**Prompt:** Every line of the records below that holds the word "info" belongs in the answer.

Pixel coordinate grounding data:
• • •

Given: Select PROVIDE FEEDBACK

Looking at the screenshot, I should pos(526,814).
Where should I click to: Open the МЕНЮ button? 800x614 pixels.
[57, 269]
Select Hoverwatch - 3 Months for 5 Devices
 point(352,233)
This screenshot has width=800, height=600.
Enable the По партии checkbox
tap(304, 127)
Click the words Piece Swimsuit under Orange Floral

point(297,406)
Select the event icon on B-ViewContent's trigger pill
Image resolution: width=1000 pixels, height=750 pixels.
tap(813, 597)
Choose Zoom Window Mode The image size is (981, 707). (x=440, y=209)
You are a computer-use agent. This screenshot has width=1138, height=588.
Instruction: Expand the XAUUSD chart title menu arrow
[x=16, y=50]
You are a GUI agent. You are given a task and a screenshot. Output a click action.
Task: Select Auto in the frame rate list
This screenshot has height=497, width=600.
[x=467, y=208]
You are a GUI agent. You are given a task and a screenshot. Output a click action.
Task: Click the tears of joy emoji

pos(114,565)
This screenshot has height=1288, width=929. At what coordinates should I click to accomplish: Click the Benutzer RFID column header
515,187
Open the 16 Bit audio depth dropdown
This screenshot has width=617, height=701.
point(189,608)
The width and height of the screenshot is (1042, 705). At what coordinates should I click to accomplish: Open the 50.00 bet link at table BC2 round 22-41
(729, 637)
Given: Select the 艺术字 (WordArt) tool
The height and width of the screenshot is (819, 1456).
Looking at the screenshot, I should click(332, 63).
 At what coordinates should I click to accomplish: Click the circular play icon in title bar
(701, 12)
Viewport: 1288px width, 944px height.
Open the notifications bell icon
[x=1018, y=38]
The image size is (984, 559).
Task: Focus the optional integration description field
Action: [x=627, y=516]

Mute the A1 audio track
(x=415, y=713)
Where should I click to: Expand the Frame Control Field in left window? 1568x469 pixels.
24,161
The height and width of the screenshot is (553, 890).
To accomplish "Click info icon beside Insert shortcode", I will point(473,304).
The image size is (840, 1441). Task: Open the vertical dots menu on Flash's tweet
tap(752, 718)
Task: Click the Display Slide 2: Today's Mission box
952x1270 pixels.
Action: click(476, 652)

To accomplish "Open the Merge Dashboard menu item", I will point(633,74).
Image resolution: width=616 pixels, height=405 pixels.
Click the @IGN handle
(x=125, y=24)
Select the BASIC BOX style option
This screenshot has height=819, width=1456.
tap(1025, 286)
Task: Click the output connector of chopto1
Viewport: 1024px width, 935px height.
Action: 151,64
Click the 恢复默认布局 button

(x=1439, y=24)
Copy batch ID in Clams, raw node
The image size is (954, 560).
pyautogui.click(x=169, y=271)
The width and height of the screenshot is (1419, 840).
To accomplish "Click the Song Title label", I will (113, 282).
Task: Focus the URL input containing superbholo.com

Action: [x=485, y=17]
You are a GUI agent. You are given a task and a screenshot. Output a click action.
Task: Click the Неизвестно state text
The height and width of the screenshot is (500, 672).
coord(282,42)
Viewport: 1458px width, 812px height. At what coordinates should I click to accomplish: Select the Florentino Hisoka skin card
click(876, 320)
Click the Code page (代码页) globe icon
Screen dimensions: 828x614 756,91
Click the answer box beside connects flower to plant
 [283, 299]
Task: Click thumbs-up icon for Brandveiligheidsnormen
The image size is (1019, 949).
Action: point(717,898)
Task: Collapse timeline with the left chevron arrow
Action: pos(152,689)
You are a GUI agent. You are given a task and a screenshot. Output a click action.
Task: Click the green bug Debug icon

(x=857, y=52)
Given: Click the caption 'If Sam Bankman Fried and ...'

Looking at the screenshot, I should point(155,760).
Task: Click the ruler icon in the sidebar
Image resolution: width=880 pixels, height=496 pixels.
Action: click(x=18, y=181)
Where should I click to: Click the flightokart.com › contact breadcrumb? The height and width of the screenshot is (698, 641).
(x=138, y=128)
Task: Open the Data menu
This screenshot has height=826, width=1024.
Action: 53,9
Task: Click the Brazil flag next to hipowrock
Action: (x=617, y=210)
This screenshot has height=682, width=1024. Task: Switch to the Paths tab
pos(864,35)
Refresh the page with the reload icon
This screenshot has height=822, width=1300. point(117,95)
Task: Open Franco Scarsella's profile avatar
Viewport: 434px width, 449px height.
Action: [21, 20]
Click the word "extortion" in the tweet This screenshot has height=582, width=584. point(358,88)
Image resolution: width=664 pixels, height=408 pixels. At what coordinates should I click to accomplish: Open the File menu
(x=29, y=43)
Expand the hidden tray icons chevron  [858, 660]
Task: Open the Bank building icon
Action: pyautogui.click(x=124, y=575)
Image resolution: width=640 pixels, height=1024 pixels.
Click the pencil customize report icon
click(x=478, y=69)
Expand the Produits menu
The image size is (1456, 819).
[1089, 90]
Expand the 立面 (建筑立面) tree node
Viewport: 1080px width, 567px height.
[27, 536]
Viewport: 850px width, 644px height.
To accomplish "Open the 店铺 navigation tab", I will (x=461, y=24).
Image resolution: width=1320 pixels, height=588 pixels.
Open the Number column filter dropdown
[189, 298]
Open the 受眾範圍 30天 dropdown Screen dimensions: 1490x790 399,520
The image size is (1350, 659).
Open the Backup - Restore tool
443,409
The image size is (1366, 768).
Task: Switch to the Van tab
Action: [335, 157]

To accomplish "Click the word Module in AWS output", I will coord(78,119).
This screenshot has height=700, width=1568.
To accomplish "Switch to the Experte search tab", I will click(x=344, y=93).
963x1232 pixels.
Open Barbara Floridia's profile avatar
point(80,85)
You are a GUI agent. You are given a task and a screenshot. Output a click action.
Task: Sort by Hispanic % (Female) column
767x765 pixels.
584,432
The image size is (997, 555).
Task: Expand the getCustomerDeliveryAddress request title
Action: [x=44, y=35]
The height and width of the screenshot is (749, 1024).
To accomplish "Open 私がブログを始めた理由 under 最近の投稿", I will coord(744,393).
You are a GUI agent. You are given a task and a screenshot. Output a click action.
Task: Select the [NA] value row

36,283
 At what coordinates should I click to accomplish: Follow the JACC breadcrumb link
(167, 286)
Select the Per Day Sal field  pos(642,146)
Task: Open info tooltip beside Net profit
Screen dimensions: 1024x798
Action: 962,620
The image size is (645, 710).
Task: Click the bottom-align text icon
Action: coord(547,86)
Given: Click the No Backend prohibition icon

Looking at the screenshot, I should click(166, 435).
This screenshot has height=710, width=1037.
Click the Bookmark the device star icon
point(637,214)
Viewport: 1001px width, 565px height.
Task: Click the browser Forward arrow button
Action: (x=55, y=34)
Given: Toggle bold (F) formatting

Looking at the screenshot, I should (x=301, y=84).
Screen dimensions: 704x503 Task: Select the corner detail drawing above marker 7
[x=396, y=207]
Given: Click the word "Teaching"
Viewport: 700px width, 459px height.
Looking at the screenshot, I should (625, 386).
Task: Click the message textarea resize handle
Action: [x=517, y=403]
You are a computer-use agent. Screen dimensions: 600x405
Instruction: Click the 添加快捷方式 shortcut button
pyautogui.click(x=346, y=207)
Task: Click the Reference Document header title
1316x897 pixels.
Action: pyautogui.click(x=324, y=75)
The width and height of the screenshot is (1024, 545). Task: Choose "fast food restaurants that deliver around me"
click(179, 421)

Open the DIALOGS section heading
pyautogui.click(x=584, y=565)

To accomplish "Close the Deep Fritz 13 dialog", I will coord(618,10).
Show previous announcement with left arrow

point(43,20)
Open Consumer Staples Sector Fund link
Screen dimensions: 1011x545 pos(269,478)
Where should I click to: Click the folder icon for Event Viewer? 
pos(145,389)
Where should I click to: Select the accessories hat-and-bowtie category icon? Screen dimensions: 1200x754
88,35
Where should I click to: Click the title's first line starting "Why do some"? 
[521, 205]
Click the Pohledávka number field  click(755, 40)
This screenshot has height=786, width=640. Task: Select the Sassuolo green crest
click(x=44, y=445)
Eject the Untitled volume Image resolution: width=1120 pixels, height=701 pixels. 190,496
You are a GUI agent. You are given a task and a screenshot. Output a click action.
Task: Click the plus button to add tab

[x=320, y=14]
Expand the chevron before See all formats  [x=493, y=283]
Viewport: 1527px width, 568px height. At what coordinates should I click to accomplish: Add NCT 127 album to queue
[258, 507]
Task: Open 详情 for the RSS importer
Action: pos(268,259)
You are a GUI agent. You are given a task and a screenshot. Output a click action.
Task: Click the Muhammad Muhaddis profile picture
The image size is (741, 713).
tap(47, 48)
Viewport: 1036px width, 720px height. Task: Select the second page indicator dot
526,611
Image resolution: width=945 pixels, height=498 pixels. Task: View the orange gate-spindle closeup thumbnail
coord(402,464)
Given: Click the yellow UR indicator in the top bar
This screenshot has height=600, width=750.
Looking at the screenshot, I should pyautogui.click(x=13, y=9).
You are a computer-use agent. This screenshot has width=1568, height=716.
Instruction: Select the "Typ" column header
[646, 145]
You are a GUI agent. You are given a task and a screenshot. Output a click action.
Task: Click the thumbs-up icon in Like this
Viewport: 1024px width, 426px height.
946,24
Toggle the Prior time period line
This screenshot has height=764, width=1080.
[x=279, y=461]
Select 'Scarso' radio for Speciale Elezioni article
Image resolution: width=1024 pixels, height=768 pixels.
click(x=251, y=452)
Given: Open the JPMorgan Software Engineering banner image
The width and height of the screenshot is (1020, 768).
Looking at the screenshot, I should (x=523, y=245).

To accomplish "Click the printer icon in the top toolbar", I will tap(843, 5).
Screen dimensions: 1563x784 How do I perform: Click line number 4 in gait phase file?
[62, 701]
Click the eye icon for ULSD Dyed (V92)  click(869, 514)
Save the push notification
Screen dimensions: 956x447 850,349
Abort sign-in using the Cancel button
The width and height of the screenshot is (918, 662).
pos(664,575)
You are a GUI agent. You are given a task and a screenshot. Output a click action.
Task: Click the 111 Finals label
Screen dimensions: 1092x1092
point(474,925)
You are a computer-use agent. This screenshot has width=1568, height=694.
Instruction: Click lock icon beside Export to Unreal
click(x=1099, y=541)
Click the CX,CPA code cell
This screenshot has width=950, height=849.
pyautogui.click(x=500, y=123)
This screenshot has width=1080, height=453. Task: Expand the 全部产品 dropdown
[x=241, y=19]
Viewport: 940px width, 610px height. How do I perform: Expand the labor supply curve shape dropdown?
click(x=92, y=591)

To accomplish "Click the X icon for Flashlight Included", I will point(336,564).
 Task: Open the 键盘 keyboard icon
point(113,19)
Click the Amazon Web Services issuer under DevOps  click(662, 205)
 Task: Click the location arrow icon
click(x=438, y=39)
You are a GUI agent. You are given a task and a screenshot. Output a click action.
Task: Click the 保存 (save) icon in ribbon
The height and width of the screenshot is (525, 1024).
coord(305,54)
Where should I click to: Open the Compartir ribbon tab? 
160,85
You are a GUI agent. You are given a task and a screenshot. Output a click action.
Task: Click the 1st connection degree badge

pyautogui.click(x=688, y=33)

• • •

**Reply:**
To accomplish "Click info icon beside Insert shortcode", I will point(473,304).
Task: Open info tooltip beside Net profit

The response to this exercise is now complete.